Lors de la 61e session du Conseil des droits de l’Homme des Nations unies à Genève, l’ambassadeur représentant permanent du Maroc auprès de l’Office des Nations unies, Omar Zniber, a mis en avant le modèle marocain de coexistence religieuse et l’engagement du Royaume en faveur du dialogue interreligieux.
Intervenant lors d’un événement consacré à la lutte contre la discrimination religieuse, organisé en marge de la session du Conseil, le diplomate a rappelé que le Maroc s’est toujours engagé dans la promotion de la tolérance et du dialogue entre les religions et les cultures.

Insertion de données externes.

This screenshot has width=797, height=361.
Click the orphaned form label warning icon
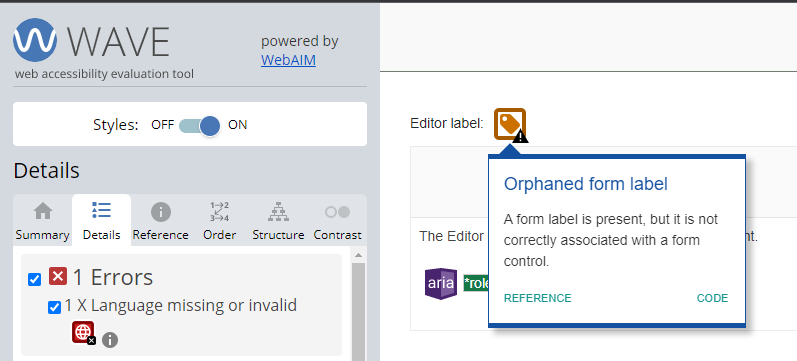click(x=511, y=125)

Il a souligné que le Royaume constitue une terre de diversité où musulmans, juifs et chrétiens coexistent pacifiquement depuis des siècles, une tradition ancrée dans la vie politique, sociale et culturelle du pays.
Selon lui, cet héritage est porté au plus haut niveau de l’État par S.M le Roi Mohammed 6, Amir Al Mouminine, protecteur de tous les fidèles quelle que soit leur religion.
L’ambassadeur a également rappelé le rôle de Feu S.M Mohammed V dans la protection des citoyens juifs durant la Seconde Guerre mondiale, lorsqu’il avait rejeté toute mesure discriminatoire visant cette communauté.
M. Zniber a par ailleurs évoqué plusieurs initiatives marocaines en faveur du dialogue interreligieux, notamment la Déclaration de Marrakech sur les droits des minorités religieuses ainsi que l’Appel d’Al-Qods lancé en 2019 par S.M le Roi Mohammed 6 et Pape François lors de la visite du souverain pontife au Maroc.
Sur le plan multilatéral, il a rappelé l’implication du Royaume au sein de l’Assemblée générale des Nations unies pour promouvoir la tolérance, le respect mutuel et la lutte contre les discours de haine.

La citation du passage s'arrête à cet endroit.